Novel bone-targeting nano-systems with red blood cell membrane carrying siRNA and oleanolic acid

Disuse osteoporosis is a significant clinical challenge lacking targeted therapies. This study developed a bone-targeted nanoplatform for osteoblast therapy. A candidate drug was first screened using network pharmacology. Subsequently, siRNA-loaded nanoparticles with a ssPBAE/PLGA/OA (PPO) core were synthesized by ultrasonic emulsification. These were further cloaked with a red blood cell membrane (RBCM) functionalized with a bone-homing (AspSerSer) 6 peptide to create the final targeted (DSS) 6 -RBCM-PPOS nano particle through ultrasonic coating. The nanoparticles were thoroughly characterized and demonstrated high drug loading (95%), efficient cellular uptake, and significant lysosomal escape in MC3T3-E1 osteoblasts. In vitro microgravity cell model, nanoparticles exhibited better ROS clearance and promoting osteogenesis ability. In a disuse osteoporosis mouse model induced by botulinum toxin-induced hindlimb paralysis, treatment with the targeted nanoparticles showed good biocompatibility and significantly improved trabecular bone density and microstructure compared to controls, as confirmed by micro-CT analysis. In conclusion, we successfully developed a multifunctional nanoplatform that exhibits excellent in vitro performance and significant therapeutic efficacy in restoring bone loss, highlighting its great potential for targeted osteoblast therapy in disuse osteoporosis.
• • •
To do ::
- a) From the abstract on bone-targeting nanoparticles, list every result the nanoparticles showed in MC3T3-E1 osteoblasts.
- b) Check each statement against the abstract on bone-targeting nanoparticles. Answer yes or no for each, and quote the words that decide it. (i) The candidate drug was screened using network pharmacology. (ii) The mouse model of disuse osteoporosis was created by hindlimb suspension. (iii) The nanoparticles were coated with a platelet membrane.

Stored records
• • •
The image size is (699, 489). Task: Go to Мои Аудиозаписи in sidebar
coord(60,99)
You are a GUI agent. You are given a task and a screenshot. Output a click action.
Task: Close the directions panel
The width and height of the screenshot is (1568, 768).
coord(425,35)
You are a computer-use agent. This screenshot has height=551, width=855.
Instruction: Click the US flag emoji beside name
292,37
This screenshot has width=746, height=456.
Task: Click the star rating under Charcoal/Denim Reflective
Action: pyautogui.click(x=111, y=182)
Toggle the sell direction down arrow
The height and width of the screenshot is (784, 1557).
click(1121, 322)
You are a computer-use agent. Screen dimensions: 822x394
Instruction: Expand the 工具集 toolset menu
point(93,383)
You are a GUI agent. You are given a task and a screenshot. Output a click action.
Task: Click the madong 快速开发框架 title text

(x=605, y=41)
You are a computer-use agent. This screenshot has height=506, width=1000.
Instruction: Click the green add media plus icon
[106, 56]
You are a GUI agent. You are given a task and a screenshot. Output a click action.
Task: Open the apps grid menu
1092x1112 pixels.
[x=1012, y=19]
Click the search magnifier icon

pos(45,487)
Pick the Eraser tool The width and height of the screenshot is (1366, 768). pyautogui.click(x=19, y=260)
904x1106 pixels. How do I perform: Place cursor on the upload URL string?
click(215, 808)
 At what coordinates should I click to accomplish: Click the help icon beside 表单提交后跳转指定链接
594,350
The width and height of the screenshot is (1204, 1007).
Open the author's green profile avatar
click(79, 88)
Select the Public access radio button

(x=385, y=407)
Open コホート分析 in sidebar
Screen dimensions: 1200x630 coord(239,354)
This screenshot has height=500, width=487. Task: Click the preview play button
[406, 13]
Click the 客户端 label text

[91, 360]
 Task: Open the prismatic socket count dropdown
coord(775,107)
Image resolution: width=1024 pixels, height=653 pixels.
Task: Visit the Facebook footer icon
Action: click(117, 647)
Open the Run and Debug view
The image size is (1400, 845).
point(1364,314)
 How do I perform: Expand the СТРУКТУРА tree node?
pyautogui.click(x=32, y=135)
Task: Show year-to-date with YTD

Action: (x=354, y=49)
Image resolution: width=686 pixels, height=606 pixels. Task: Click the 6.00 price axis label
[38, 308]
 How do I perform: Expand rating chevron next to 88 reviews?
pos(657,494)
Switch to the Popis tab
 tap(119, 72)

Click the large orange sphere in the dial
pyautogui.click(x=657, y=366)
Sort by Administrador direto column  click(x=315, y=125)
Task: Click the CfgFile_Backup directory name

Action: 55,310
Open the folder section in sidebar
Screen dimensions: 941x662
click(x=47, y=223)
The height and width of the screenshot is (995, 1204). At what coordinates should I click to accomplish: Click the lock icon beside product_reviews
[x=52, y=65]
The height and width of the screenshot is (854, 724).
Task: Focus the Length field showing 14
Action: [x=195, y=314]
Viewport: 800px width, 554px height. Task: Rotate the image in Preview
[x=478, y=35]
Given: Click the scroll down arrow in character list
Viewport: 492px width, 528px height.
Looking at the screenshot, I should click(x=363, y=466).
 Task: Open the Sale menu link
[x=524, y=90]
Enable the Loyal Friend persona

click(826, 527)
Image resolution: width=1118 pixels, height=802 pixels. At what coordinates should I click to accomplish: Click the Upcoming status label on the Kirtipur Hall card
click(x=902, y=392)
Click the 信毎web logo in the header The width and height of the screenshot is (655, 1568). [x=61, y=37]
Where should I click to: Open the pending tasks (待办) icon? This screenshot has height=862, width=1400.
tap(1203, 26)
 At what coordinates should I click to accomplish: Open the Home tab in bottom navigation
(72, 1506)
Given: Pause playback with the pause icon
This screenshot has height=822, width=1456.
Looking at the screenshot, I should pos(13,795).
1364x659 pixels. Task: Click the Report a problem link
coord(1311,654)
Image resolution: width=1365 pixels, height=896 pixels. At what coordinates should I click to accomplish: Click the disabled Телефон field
• • •
Task responses ::
- a) High drug loading (95%); efficient cellular uptake; significant lysosomal escape.

- b)
(i) Yes: "A candidate drug was first screened using network pharmacology."
(ii) No: "induced by botulinum toxin-induced hindlimb paralysis"
(iii) No: "cloaked with a red blood cell membrane (RBCM)"